Schloss Blutenburg 70 Jahre Internationale Jugendbibliothek

Schloss Blutenburg. Foto: Internationale Jugendbibliothek

Die Internationale Jugendbibliothek feiert ihr 70-jähriges Bestehen mit einem großen Familienfest im Schloss Blutenburg

 

Wer über den kleinen Graben geht und das Tor durchschreitet, betritt eine eigene Welt: die der Kinder- und Jugendliteratur. Hier wird gesammelt und geforscht und Lust aufs Lesen gemacht. Vor 70 Jahren hat Jella Lepman die Jugendbibliothek gegründet, damals in einem Palais in der Kaulbachstraße 11a. Seit 1983 ist sie im Schloss Blutenburg in Obermenzing untergebracht.

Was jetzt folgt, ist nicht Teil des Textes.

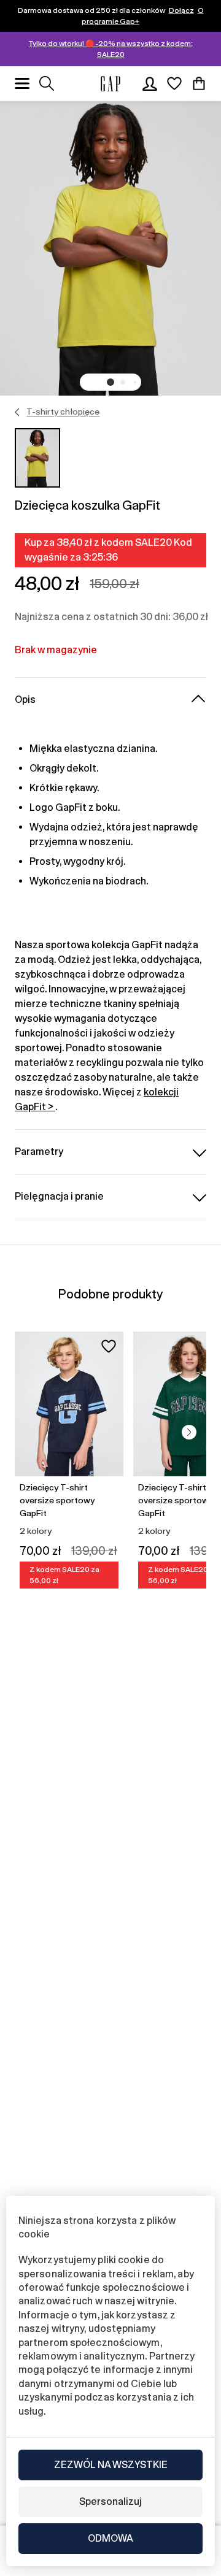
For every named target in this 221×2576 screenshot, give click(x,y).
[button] (110, 382)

AZ: Frau Raabe, was zeichnet ein gutes Kinderbuch aus?
CHRISTIANE RAABE: Gute Kinderbuchautoren beschäftigen sich oft mit der eigenen Kindheit, die sie als intensive Zeit erlebt haben. Aus dieser Nähe entsteht eine respektvolle Haltung gegenüber den jungen Lesern, die man in den Büchern spürt. Humor spielt eine große Rolle, auch sollte man Kinder nicht unterfordern. Gute Kinderliteratur überrascht übrigens auch Erwachsene.

Galten diese Kriterien auch schon in den 1940er Jahren, als Jella Lepman die Jugendbibliothek aufgebaut hat?
Damals gab es eine Schmutz-und-Schund-Debatte, in der das Pädagogische und Moralische eine große Rolle spielte: Welche Bücher sind für Kinder gut, welche schädlich? Man glaubte daran, dass Bücher die Menschen und die Welt besser machen können. Ich glaube, dass jeder Mensch, der ein gutes Buch liest, Dinge danach etwas anders sieht. Bücher können in einem etwas auslösen. Das sind dann die Bücher, die einem in Erinnerung bleiben.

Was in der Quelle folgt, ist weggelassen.